Problem to work on: For each line below that includes the word "panel", make a copy.

Provided entries:
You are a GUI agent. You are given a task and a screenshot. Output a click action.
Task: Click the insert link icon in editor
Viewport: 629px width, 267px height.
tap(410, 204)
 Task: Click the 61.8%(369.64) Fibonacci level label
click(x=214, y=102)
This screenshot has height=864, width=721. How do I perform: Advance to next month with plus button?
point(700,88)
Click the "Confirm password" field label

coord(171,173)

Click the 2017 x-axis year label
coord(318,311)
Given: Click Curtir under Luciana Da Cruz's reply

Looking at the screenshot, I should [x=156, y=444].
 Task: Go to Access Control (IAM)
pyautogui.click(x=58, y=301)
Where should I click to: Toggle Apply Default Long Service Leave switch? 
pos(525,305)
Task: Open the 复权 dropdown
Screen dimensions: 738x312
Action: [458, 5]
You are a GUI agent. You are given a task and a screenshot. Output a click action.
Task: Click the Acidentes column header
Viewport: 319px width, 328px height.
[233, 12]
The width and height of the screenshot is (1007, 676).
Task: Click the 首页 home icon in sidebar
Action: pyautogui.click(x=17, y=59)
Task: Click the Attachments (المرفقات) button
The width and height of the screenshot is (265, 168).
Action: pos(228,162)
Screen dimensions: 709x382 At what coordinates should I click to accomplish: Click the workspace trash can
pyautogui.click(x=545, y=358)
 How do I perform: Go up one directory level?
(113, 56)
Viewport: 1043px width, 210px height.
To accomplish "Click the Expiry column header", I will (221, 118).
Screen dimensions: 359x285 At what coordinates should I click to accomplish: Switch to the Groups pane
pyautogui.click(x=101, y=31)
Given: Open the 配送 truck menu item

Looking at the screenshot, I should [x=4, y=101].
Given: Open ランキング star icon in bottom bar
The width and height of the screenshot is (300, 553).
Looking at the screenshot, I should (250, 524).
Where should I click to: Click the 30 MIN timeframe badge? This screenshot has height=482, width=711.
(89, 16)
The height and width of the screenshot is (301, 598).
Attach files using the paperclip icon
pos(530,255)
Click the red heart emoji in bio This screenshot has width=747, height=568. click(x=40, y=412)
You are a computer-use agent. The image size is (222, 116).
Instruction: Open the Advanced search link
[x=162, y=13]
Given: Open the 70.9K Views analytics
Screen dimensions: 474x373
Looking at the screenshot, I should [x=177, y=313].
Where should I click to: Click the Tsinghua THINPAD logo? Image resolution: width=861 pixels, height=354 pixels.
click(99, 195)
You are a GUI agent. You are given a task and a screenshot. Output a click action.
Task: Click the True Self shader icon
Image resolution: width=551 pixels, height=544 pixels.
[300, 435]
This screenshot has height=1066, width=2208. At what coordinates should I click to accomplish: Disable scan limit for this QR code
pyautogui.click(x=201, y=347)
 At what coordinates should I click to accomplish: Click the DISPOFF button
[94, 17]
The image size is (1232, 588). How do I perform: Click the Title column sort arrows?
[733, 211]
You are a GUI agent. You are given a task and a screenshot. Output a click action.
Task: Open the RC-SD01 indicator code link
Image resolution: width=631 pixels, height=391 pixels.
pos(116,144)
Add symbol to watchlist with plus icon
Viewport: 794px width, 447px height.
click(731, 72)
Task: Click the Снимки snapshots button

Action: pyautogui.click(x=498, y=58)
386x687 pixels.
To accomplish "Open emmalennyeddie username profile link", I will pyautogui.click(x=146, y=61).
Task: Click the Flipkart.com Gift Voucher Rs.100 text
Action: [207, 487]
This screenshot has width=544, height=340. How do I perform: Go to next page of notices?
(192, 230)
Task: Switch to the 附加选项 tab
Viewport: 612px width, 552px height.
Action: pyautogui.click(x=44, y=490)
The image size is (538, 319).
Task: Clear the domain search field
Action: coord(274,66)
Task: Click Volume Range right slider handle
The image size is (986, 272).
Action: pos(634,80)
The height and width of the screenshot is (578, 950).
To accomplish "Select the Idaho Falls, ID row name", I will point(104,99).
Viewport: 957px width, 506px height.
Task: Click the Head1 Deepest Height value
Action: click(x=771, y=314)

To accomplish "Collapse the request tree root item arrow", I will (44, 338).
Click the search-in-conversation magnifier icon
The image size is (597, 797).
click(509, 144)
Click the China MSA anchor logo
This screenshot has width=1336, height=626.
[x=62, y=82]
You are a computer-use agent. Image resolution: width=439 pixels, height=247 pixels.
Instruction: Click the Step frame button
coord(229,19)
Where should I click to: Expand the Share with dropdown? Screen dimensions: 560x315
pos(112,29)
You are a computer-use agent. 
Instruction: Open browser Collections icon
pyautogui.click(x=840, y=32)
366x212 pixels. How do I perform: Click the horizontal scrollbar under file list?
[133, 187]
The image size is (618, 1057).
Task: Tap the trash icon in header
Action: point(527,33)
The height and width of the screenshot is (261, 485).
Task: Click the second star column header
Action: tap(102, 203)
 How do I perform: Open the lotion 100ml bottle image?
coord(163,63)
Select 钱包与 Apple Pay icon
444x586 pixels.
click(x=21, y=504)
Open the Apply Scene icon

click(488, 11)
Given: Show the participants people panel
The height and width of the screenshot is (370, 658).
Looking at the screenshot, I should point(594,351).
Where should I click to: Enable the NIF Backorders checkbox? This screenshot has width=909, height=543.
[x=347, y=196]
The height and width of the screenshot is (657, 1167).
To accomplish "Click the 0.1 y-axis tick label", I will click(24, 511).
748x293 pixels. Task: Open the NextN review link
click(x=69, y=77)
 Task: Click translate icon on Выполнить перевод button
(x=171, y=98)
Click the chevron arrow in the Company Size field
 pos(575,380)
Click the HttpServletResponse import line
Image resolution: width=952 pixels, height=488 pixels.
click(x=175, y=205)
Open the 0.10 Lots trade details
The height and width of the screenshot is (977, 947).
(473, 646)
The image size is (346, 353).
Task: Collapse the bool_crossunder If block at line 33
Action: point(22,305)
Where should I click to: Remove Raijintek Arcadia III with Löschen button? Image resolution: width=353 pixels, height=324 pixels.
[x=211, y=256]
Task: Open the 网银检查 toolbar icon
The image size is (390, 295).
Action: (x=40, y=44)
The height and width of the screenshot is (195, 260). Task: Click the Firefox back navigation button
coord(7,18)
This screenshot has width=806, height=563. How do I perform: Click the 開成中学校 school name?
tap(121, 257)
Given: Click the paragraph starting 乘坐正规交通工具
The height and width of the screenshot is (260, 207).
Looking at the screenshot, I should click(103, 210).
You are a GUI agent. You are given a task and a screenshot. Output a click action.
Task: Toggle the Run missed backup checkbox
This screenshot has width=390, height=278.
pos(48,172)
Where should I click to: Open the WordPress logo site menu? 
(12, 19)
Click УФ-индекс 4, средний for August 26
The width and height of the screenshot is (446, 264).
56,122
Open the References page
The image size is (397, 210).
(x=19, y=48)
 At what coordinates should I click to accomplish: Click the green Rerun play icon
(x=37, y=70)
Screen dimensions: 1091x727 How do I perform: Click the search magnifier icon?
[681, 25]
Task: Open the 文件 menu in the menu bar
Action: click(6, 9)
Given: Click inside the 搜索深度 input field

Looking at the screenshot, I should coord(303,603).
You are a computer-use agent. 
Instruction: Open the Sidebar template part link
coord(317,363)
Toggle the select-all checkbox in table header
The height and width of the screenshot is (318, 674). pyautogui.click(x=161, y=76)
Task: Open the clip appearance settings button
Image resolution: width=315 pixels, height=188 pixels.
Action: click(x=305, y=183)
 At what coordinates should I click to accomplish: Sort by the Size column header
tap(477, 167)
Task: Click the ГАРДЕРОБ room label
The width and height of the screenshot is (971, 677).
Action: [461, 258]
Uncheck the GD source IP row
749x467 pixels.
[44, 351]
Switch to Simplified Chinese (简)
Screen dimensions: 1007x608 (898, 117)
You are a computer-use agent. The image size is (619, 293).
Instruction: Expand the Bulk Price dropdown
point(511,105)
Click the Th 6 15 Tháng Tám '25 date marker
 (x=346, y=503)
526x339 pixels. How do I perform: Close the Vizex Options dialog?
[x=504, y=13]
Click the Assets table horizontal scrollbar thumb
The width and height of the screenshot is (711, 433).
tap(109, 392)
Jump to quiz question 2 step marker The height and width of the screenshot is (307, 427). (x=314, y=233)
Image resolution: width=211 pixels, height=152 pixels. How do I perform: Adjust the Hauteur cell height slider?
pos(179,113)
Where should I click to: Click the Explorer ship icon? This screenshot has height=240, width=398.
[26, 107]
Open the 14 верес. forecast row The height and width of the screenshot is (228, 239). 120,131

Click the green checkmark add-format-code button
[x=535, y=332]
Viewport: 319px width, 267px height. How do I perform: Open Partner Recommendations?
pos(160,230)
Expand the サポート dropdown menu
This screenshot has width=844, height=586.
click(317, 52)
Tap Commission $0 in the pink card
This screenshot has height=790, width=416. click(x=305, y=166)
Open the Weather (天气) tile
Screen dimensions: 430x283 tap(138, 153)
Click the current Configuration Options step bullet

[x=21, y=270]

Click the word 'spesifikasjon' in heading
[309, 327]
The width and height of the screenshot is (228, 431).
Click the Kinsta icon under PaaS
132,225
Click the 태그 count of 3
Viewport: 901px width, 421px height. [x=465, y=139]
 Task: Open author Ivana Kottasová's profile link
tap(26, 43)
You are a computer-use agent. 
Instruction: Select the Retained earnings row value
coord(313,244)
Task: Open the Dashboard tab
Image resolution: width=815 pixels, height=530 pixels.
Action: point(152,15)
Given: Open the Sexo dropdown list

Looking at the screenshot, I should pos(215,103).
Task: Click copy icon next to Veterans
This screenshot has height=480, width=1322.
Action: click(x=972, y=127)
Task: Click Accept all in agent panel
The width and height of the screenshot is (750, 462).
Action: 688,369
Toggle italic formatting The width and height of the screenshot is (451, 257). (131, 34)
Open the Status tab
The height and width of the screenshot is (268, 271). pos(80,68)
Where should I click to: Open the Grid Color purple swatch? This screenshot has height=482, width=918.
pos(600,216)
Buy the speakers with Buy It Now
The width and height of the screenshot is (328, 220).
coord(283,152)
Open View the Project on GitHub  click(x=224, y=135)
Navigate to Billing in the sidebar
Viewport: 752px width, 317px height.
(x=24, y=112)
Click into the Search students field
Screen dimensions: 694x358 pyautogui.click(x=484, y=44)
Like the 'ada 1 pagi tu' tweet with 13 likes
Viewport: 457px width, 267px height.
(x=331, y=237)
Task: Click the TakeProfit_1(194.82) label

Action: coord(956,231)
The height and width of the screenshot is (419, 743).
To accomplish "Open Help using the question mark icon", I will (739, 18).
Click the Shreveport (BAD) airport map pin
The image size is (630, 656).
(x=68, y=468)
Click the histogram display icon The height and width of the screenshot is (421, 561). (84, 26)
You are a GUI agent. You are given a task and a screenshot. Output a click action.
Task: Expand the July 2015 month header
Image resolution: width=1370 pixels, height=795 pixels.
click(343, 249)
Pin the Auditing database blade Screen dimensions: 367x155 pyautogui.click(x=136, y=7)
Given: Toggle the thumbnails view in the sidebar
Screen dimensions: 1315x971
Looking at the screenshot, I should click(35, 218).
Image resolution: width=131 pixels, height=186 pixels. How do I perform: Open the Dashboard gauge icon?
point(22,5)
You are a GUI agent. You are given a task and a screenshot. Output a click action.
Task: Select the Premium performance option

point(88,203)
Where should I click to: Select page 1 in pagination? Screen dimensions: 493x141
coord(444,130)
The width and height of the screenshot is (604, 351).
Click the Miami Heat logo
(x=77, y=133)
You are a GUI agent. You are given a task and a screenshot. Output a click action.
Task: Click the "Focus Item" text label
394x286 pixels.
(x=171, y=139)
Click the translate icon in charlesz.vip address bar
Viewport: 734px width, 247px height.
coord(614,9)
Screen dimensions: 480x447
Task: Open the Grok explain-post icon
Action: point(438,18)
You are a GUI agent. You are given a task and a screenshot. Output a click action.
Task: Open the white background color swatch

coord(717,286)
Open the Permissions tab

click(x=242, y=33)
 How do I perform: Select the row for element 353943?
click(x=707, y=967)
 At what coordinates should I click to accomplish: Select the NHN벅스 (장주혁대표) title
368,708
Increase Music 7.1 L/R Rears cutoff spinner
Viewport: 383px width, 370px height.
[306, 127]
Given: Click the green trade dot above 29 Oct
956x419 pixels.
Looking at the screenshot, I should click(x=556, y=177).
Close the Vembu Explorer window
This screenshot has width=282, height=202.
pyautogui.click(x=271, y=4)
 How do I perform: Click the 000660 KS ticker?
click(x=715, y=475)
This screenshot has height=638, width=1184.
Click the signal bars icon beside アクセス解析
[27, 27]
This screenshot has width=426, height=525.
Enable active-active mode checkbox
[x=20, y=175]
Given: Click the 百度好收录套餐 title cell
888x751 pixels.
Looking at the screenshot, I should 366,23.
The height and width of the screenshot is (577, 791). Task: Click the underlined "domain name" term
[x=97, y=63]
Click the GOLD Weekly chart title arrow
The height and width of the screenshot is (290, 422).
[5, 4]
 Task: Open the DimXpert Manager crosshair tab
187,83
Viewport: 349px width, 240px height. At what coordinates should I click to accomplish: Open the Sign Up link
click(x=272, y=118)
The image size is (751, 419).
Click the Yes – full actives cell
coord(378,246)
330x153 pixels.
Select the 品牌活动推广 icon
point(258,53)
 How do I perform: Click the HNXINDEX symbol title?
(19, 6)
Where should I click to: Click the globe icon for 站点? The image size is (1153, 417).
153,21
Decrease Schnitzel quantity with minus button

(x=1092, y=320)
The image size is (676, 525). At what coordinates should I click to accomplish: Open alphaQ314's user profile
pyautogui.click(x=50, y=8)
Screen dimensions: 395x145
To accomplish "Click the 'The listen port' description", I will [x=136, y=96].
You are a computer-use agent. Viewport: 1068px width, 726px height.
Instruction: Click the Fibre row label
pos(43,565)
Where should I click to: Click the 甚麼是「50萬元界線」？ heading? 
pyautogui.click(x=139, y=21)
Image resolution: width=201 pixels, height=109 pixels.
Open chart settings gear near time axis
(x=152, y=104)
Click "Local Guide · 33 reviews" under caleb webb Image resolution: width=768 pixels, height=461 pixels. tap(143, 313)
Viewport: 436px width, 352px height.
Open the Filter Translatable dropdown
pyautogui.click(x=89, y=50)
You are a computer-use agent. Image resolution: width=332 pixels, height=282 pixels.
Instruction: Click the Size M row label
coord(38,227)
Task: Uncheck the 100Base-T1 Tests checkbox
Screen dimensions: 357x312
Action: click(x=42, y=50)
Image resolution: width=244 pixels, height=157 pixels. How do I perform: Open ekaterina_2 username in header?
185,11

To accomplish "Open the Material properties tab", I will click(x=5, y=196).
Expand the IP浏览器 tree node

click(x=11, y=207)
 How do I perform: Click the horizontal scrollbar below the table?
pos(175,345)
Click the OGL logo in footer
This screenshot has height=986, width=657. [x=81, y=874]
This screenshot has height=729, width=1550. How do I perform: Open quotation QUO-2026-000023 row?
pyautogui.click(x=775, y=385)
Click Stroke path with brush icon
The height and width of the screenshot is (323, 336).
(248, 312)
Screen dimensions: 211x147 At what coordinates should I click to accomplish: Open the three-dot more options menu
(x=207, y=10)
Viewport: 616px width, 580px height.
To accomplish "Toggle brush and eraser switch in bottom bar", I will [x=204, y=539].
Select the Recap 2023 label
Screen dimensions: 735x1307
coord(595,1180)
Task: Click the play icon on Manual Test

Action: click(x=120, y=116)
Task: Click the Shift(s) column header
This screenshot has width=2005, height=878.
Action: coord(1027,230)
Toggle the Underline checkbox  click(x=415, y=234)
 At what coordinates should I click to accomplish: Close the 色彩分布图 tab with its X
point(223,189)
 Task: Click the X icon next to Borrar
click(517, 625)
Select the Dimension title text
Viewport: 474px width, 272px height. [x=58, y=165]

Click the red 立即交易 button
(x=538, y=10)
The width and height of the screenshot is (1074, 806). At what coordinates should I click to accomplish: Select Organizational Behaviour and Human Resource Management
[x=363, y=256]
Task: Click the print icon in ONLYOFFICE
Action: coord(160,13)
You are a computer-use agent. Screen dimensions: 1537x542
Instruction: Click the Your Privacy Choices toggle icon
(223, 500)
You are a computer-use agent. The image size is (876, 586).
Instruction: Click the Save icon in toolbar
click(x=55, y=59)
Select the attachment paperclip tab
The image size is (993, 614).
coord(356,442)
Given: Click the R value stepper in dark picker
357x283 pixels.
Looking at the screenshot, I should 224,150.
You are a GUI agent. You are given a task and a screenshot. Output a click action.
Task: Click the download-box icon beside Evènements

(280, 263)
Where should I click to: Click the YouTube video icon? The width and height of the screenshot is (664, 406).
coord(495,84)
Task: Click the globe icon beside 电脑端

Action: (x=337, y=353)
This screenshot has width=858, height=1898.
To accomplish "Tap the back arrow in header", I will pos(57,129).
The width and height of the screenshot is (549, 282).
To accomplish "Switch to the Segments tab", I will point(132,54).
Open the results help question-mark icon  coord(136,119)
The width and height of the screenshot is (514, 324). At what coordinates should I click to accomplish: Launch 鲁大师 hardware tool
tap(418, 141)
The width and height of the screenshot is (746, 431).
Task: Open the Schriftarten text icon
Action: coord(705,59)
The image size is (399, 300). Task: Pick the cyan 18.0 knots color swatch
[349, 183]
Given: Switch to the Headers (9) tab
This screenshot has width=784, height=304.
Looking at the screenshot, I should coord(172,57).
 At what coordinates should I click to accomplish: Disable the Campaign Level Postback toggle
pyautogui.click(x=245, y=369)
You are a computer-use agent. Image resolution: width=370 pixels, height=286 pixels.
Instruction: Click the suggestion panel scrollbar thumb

The answer:
Given: Show the participants people panel
Task: Click Accept all in agent panel
Instruction: Click the suggestion panel scrollbar thumb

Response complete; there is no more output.